- Data records:

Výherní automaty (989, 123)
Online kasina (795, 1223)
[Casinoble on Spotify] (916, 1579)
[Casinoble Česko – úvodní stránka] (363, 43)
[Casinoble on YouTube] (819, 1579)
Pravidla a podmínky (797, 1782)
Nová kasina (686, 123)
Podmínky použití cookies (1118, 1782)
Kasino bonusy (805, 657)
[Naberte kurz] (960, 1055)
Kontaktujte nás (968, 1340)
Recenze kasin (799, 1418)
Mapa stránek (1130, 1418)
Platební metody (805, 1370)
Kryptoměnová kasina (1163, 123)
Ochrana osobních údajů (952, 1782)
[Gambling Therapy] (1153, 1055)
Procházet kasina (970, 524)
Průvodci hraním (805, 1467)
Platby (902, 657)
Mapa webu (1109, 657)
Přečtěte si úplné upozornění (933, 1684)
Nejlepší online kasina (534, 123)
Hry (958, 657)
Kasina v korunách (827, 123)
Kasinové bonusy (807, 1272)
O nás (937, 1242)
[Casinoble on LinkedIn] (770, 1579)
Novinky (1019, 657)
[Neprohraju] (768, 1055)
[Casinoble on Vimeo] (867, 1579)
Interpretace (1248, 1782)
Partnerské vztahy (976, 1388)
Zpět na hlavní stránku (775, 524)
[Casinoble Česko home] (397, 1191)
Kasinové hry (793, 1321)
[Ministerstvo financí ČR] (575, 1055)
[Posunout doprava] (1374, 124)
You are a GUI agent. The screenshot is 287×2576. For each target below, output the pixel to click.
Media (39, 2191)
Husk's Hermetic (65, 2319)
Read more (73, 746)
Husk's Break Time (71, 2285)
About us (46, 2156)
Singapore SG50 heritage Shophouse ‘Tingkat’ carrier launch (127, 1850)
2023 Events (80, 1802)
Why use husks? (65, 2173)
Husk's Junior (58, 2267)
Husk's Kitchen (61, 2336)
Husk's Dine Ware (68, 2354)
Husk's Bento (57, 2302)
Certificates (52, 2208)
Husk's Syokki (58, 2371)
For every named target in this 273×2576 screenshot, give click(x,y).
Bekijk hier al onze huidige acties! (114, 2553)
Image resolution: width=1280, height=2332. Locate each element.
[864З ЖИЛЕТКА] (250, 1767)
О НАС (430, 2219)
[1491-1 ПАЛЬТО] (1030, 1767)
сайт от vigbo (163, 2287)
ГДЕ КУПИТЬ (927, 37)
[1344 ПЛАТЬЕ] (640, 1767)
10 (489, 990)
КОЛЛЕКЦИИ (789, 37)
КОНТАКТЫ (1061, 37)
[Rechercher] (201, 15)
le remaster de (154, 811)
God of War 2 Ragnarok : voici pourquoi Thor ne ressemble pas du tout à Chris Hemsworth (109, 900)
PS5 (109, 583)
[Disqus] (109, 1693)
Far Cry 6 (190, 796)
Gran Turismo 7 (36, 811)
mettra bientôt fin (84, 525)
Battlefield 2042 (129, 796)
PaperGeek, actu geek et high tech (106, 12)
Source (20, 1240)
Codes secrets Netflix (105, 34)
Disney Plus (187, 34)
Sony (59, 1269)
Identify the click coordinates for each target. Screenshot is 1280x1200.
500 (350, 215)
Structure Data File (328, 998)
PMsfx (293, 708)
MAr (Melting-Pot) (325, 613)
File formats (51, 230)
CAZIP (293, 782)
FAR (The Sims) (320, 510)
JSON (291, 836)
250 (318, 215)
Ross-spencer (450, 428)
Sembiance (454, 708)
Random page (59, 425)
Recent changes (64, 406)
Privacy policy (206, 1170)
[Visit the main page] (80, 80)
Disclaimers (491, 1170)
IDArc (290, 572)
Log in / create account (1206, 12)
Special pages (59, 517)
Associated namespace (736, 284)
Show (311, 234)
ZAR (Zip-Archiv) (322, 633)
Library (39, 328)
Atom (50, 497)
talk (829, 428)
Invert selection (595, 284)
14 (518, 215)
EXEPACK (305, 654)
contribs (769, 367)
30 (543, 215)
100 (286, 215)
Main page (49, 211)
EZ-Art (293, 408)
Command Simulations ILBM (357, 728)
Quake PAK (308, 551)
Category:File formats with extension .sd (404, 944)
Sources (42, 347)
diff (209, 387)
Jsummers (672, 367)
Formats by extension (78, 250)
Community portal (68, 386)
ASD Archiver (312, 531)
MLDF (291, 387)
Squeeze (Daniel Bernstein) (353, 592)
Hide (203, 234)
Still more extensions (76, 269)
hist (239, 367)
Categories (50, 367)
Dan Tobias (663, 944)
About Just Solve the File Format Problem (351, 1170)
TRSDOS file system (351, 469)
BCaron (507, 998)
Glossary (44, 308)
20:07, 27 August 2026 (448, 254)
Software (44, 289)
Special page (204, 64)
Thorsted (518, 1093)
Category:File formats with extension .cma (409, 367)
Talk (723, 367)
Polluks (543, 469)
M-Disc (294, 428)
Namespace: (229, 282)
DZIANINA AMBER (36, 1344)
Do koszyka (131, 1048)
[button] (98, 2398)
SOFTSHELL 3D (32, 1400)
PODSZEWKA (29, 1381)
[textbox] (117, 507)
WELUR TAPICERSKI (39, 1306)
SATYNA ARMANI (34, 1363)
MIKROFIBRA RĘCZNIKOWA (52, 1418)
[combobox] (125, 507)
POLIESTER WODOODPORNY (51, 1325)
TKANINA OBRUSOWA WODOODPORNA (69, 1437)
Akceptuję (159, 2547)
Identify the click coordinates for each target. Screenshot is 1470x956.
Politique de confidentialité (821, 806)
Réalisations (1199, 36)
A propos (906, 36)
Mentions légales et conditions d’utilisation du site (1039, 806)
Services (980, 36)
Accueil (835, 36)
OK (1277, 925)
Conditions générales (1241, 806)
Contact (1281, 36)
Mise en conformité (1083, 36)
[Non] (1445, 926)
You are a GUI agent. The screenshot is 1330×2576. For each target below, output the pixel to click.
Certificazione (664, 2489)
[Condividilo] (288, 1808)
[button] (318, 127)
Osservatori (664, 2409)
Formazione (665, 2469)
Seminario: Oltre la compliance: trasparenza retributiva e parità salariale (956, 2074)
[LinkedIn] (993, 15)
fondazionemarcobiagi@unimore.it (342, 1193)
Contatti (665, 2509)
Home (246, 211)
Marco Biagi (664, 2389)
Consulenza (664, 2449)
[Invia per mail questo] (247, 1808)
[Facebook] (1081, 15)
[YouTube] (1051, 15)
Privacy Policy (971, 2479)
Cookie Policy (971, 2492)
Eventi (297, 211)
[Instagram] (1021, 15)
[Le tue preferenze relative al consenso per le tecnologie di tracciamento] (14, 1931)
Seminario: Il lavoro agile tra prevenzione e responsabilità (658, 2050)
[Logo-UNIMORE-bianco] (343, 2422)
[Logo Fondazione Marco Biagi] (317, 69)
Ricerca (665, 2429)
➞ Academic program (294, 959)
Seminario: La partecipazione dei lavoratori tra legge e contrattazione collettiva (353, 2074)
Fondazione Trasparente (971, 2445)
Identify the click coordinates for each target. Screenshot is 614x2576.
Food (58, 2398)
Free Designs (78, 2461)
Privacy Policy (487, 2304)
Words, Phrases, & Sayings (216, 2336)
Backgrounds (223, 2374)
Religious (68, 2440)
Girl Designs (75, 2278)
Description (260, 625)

- Task to complete: Reproduce each record exactly as it appears.

- Result for this task:
Výherní automaty (989, 123)
Online kasina (795, 1223)
[Casinoble on Spotify] (916, 1579)
[Casinoble Česko – úvodní stránka] (363, 43)
[Casinoble on YouTube] (819, 1579)
Pravidla a podmínky (797, 1782)
Nová kasina (686, 123)
Podmínky použití cookies (1118, 1782)
Kasino bonusy (805, 657)
[Naberte kurz] (960, 1055)
Kontaktujte nás (968, 1340)
Recenze kasin (799, 1418)
Mapa stránek (1130, 1418)
Platební metody (805, 1370)
Kryptoměnová kasina (1163, 123)
Ochrana osobních údajů (952, 1782)
[Gambling Therapy] (1153, 1055)
Procházet kasina (970, 524)
Průvodci hraním (805, 1467)
Platby (902, 657)
Mapa webu (1109, 657)
Přečtěte si úplné upozornění (933, 1684)
Nejlepší online kasina (534, 123)
Hry (958, 657)
Kasina v korunách (827, 123)
Kasinové bonusy (807, 1272)
O nás (937, 1242)
[Casinoble on LinkedIn] (770, 1579)
Novinky (1019, 657)
[Neprohraju] (768, 1055)
[Casinoble on Vimeo] (867, 1579)
Interpretace (1248, 1782)
Partnerské vztahy (976, 1388)
Zpět na hlavní stránku (775, 524)
[Casinoble Česko home] (397, 1191)
Kasinové hry (793, 1321)
[Ministerstvo financí ČR] (575, 1055)
[Posunout doprava] (1374, 124)
You are a GUI agent. The screenshot is 287×2576. For each target below, output the pixel to click.
Media (39, 2191)
Husk's Hermetic (65, 2319)
Read more (73, 746)
Husk's Break Time (71, 2285)
About us (46, 2156)
Singapore SG50 heritage Shophouse ‘Tingkat’ carrier launch (127, 1850)
2023 Events (80, 1802)
Why use husks? (65, 2173)
Husk's Junior (58, 2267)
Husk's Kitchen (61, 2336)
Husk's Dine Ware (68, 2354)
Husk's Bento (57, 2302)
Certificates (52, 2208)
Husk's Syokki (58, 2371)
For every named target in this 273×2576 screenshot, give click(x,y).
Bekijk hier al onze huidige acties! (114, 2553)
Image resolution: width=1280, height=2332. Locate each element.
[864З ЖИЛЕТКА] (250, 1767)
О НАС (430, 2219)
[1491-1 ПАЛЬТО] (1030, 1767)
сайт от vigbo (163, 2287)
ГДЕ КУПИТЬ (927, 37)
[1344 ПЛАТЬЕ] (640, 1767)
10 (489, 990)
КОЛЛЕКЦИИ (789, 37)
КОНТАКТЫ (1061, 37)
[Rechercher] (201, 15)
le remaster de (154, 811)
God of War 2 Ragnarok : voici pourquoi Thor ne ressemble pas du tout à Chris Hemsworth (109, 900)
PS5 (109, 583)
[Disqus] (109, 1693)
Far Cry 6 (190, 796)
Gran Turismo 7 (36, 811)
mettra bientôt fin (84, 525)
Battlefield 2042 (129, 796)
PaperGeek, actu geek et high tech (106, 12)
Source (20, 1240)
Codes secrets Netflix (105, 34)
Disney Plus (187, 34)
Sony (59, 1269)
Identify the click coordinates for each target. Screenshot is 1280x1200.
500 (350, 215)
Structure Data File (328, 998)
PMsfx (293, 708)
MAr (Melting-Pot) (325, 613)
File formats (51, 230)
CAZIP (293, 782)
FAR (The Sims) (320, 510)
JSON (291, 836)
250 (318, 215)
Ross-spencer (450, 428)
Sembiance (454, 708)
Random page (59, 425)
Recent changes (64, 406)
Privacy policy (206, 1170)
[Visit the main page] (80, 80)
Disclaimers (491, 1170)
IDArc (290, 572)
Log in / create account (1206, 12)
Special pages (59, 517)
Associated namespace (736, 284)
Show (311, 234)
ZAR (Zip-Archiv) (322, 633)
Library (39, 328)
Atom (50, 497)
talk (829, 428)
Invert selection (595, 284)
14 (518, 215)
EXEPACK (305, 654)
contribs (769, 367)
30 (543, 215)
100 (286, 215)
Main page (49, 211)
EZ-Art (293, 408)
Command Simulations ILBM (357, 728)
Quake PAK (308, 551)
Category:File formats with extension .sd (404, 944)
Sources (42, 347)
diff (209, 387)
Jsummers (672, 367)
Formats by extension (78, 250)
Community portal (68, 386)
ASD Archiver (312, 531)
MLDF (291, 387)
Squeeze (Daniel Bernstein) (353, 592)
Hide (203, 234)
Still more extensions (76, 269)
hist (239, 367)
Categories (50, 367)
Dan Tobias (663, 944)
About Just Solve the File Format Problem (351, 1170)
TRSDOS file system (351, 469)
BCaron (507, 998)
Glossary (44, 308)
20:07, 27 August 2026 (448, 254)
Software (44, 289)
Special page (204, 64)
Thorsted (518, 1093)
Category:File formats with extension .cma (409, 367)
Talk (723, 367)
Polluks (543, 469)
M-Disc (294, 428)
Namespace: (229, 282)
DZIANINA AMBER (36, 1344)
Do koszyka (131, 1048)
[button] (98, 2398)
SOFTSHELL 3D (32, 1400)
PODSZEWKA (29, 1381)
[textbox] (117, 507)
WELUR TAPICERSKI (39, 1306)
SATYNA ARMANI (34, 1363)
MIKROFIBRA RĘCZNIKOWA (52, 1418)
[combobox] (125, 507)
POLIESTER WODOODPORNY (51, 1325)
TKANINA OBRUSOWA WODOODPORNA (69, 1437)
Akceptuję (159, 2547)
Identify the click coordinates for each target. Screenshot is 1470x956.
Politique de confidentialité (821, 806)
Réalisations (1199, 36)
A propos (906, 36)
Mentions légales et conditions d’utilisation du site (1039, 806)
Services (980, 36)
Accueil (835, 36)
OK (1277, 925)
Conditions générales (1241, 806)
Contact (1281, 36)
Mise en conformité (1083, 36)
[Non] (1445, 926)
You are a GUI agent. The screenshot is 1330×2576. For each target below, output the pixel to click.
Certificazione (664, 2489)
[Condividilo] (288, 1808)
[button] (318, 127)
Osservatori (664, 2409)
Formazione (665, 2469)
Seminario: Oltre la compliance: trasparenza retributiva e parità salariale (956, 2074)
[LinkedIn] (993, 15)
fondazionemarcobiagi@unimore.it (342, 1193)
Contatti (665, 2509)
Home (246, 211)
Marco Biagi (664, 2389)
Consulenza (664, 2449)
[Invia per mail questo] (247, 1808)
[Facebook] (1081, 15)
[YouTube] (1051, 15)
Privacy Policy (971, 2479)
Cookie Policy (971, 2492)
Eventi (297, 211)
[Instagram] (1021, 15)
[Le tue preferenze relative al consenso per le tecnologie di tracciamento] (14, 1931)
Seminario: Il lavoro agile tra prevenzione e responsabilità (658, 2050)
[Logo-UNIMORE-bianco] (343, 2422)
[Logo Fondazione Marco Biagi] (317, 69)
Ricerca (665, 2429)
➞ Academic program (294, 959)
Seminario: La partecipazione dei lavoratori tra legge e contrattazione collettiva (353, 2074)
Fondazione Trasparente (971, 2445)
Identify the click coordinates for each target. Screenshot is 614x2576.
Food (58, 2398)
Free Designs (78, 2461)
Privacy Policy (487, 2304)
Words, Phrases, & Sayings (216, 2336)
Backgrounds (223, 2374)
Religious (68, 2440)
Girl Designs (75, 2278)
Description (260, 625)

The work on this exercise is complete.